> **THE PROBLEM**
Copy out the stretch of the listing from the line containing "This screenshot has height=800, width=1266." through the line containing "Action: tap(519, 367)", both included, reproducing each line without any change.

> **STORED RECORDS**
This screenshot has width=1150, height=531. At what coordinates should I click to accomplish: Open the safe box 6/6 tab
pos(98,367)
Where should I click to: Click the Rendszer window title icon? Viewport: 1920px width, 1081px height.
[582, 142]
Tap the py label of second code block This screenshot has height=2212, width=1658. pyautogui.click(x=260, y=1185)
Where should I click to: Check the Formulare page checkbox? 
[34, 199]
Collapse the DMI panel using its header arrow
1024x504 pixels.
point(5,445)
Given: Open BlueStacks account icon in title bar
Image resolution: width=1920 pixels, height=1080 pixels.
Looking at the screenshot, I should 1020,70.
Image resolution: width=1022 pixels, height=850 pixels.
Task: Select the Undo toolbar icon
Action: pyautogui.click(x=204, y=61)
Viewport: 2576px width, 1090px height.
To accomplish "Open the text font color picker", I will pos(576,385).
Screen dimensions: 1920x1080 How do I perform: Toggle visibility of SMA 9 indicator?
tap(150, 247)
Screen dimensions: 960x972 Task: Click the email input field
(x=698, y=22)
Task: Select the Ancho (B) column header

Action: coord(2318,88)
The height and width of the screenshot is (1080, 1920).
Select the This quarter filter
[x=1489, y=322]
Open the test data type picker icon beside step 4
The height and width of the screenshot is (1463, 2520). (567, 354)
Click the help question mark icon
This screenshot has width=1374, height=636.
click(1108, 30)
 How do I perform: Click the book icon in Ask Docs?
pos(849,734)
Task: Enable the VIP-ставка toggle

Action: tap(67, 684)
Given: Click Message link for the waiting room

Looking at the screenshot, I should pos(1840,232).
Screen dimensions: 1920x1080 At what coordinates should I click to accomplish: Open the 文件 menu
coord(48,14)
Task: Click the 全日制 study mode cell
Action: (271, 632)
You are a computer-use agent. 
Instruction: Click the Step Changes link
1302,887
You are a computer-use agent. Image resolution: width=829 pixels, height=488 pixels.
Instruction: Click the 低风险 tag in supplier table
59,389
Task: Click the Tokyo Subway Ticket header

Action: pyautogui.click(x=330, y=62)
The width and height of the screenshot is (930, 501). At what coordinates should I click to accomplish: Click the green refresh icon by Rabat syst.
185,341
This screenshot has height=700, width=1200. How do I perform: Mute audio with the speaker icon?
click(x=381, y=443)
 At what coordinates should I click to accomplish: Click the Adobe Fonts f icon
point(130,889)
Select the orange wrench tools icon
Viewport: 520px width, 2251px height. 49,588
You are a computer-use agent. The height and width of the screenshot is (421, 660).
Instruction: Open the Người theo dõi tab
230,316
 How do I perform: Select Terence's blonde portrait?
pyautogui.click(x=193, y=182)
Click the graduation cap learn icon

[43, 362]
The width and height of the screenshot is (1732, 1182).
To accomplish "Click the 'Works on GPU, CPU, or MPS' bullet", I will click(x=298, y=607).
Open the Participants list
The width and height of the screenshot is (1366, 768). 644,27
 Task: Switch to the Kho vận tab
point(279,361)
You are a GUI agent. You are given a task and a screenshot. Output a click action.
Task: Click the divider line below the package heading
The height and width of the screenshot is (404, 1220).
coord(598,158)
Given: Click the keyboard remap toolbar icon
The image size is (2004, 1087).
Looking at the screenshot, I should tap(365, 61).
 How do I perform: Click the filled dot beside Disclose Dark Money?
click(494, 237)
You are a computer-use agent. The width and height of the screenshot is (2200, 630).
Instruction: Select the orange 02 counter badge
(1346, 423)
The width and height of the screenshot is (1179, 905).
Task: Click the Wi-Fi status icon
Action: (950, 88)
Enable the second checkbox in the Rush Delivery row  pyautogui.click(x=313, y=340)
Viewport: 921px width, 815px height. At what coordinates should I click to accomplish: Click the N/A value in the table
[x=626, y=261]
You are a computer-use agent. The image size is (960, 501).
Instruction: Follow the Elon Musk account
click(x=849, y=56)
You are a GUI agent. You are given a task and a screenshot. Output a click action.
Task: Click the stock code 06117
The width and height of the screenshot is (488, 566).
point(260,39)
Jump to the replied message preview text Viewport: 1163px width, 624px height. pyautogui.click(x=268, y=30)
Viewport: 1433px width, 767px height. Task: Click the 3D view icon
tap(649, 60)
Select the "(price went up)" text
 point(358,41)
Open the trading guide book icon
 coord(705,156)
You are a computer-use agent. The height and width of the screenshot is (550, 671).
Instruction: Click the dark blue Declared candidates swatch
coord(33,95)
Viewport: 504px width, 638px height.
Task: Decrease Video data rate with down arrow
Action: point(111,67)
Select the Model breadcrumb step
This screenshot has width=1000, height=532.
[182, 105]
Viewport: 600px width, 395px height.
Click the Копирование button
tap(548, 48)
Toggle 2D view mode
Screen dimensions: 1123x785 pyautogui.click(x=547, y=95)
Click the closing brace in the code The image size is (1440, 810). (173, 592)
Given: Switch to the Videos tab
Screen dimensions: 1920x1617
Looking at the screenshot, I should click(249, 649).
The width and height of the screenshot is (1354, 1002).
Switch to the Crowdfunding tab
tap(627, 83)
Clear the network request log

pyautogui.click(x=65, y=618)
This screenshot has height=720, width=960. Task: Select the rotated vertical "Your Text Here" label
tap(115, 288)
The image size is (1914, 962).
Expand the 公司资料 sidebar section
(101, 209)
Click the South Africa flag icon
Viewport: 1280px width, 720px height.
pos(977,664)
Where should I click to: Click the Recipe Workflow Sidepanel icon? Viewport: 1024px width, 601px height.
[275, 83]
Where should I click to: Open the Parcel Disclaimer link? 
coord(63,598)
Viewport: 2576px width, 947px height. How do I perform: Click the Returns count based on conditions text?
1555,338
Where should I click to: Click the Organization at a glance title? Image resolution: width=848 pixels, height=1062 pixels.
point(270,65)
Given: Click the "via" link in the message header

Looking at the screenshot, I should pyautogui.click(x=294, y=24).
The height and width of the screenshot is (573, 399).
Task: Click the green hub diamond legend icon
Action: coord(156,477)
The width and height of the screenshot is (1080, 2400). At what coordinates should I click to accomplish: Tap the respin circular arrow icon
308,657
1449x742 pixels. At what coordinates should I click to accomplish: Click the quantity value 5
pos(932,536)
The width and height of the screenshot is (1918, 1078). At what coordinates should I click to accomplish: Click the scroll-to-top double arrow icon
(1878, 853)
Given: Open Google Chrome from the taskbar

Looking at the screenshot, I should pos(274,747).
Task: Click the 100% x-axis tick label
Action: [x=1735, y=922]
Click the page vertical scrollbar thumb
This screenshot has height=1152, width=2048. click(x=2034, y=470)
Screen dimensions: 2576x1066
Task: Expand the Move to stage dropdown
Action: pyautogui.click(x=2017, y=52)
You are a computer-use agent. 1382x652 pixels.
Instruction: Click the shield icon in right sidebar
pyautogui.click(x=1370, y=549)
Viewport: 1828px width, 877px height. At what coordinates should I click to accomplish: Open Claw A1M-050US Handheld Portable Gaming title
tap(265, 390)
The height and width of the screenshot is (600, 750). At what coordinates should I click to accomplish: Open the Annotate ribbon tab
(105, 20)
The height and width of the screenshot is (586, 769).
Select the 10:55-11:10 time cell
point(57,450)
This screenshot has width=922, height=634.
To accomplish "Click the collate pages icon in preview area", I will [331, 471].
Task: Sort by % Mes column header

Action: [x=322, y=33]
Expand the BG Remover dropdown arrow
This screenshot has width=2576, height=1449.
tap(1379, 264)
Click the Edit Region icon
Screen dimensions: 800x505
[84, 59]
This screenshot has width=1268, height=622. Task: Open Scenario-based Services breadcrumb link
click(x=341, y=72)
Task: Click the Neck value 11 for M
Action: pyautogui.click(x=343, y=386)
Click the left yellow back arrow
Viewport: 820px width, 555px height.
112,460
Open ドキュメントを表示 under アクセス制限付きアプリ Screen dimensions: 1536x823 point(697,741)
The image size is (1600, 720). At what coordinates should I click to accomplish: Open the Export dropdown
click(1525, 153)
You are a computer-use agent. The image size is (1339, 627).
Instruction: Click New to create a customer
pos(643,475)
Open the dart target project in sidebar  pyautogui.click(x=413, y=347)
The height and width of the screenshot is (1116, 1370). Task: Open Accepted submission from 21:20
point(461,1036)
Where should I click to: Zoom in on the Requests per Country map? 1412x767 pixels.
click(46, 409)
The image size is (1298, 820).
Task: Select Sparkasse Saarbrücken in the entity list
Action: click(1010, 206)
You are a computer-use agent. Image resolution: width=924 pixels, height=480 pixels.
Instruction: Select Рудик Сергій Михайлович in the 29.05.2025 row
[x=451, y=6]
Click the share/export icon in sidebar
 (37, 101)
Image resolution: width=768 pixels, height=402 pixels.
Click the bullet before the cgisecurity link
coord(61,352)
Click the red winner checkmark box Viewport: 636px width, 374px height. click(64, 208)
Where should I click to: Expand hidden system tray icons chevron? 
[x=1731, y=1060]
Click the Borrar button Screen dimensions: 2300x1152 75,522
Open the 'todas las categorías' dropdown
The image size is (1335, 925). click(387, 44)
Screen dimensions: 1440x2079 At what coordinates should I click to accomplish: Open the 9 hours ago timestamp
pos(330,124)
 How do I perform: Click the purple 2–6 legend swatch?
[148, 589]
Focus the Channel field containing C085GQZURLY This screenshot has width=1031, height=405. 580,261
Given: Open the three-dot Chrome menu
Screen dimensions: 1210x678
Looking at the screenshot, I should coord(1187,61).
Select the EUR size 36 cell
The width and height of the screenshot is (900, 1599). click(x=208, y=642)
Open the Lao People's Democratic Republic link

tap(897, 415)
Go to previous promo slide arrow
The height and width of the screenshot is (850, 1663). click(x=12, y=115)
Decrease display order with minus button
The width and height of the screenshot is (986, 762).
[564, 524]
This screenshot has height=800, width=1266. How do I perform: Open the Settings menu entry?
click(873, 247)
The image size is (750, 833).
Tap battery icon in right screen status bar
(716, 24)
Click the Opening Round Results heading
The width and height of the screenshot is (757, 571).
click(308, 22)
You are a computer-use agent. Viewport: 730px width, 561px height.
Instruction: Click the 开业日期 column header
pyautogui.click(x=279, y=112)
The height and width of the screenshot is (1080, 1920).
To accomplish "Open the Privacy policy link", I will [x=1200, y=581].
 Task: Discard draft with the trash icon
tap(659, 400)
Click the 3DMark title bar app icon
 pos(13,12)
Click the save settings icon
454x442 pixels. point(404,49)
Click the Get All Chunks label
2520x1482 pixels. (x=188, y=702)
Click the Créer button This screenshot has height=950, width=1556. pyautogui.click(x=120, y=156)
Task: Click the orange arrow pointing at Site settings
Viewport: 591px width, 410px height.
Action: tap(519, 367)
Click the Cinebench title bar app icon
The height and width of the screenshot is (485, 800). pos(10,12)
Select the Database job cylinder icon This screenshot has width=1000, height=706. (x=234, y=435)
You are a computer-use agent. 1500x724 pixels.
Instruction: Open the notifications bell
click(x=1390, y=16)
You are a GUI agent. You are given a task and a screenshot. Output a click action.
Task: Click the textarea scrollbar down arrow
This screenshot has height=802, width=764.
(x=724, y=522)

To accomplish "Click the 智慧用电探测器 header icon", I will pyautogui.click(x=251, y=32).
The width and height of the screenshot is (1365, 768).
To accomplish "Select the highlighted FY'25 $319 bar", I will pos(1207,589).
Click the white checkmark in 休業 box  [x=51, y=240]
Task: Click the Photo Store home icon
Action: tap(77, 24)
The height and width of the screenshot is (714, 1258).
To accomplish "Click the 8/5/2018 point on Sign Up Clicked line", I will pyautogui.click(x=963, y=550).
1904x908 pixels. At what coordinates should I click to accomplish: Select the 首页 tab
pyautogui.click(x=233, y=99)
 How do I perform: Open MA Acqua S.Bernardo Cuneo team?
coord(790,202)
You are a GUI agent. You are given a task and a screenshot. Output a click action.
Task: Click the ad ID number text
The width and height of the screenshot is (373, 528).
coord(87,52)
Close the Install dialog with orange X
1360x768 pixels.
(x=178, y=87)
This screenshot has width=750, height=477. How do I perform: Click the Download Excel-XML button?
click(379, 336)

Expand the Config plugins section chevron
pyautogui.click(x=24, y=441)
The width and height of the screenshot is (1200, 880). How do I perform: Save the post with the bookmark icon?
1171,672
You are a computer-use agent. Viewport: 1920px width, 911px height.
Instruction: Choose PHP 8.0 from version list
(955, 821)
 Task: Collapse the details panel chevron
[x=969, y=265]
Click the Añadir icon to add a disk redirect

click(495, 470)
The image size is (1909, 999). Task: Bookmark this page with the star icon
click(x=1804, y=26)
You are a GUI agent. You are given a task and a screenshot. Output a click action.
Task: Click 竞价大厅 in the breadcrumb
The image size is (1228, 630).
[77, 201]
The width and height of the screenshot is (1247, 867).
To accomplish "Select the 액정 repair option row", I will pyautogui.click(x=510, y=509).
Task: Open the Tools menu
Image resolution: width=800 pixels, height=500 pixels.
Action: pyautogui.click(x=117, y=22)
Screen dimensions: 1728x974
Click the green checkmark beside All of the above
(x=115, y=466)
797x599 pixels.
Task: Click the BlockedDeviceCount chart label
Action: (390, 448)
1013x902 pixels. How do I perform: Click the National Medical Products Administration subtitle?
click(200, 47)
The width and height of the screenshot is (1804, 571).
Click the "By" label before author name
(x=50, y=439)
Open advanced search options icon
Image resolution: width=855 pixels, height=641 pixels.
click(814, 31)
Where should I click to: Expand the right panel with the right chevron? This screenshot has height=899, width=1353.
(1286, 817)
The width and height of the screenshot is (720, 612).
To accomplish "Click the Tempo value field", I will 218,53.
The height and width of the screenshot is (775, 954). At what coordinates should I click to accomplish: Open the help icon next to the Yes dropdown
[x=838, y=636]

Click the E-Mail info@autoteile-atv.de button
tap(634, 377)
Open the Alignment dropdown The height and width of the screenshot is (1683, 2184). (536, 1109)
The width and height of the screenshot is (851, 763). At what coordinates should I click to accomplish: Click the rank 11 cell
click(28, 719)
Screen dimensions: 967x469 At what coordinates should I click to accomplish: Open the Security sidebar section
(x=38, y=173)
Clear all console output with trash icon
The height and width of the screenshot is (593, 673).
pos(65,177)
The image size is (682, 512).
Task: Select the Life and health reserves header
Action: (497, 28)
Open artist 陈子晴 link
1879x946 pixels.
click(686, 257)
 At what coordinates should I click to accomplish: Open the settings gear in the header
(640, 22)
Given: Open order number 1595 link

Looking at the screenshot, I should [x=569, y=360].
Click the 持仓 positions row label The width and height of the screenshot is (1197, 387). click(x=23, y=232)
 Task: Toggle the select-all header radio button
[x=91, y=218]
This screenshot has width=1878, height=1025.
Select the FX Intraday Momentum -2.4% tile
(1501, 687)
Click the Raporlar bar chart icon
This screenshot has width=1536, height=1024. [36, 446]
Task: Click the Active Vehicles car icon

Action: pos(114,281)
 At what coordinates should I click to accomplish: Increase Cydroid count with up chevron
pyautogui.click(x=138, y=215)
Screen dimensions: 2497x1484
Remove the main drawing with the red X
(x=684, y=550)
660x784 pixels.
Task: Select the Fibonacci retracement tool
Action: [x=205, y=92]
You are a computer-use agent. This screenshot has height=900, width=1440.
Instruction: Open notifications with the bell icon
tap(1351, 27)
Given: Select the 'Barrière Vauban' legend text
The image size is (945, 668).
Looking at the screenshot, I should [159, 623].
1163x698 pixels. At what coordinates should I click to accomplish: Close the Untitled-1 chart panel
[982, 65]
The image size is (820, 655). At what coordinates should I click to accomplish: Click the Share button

> **FULL ANSWER**
This screenshot has height=800, width=1266. How do I perform: Open the Settings menu entry?
click(873, 247)
The image size is (750, 833).
Tap battery icon in right screen status bar
(716, 24)
Click the Opening Round Results heading
The width and height of the screenshot is (757, 571).
click(308, 22)
You are a computer-use agent. Viewport: 730px width, 561px height.
Instruction: Click the 开业日期 column header
pyautogui.click(x=279, y=112)
The height and width of the screenshot is (1080, 1920).
To accomplish "Open the Privacy policy link", I will [x=1200, y=581].
 Task: Discard draft with the trash icon
tap(659, 400)
Click the 3DMark title bar app icon
 pos(13,12)
Click the save settings icon
454x442 pixels. point(404,49)
Click the Get All Chunks label
2520x1482 pixels. (x=188, y=702)
Click the Créer button This screenshot has height=950, width=1556. pyautogui.click(x=120, y=156)
Task: Click the orange arrow pointing at Site settings
Viewport: 591px width, 410px height.
Action: tap(519, 367)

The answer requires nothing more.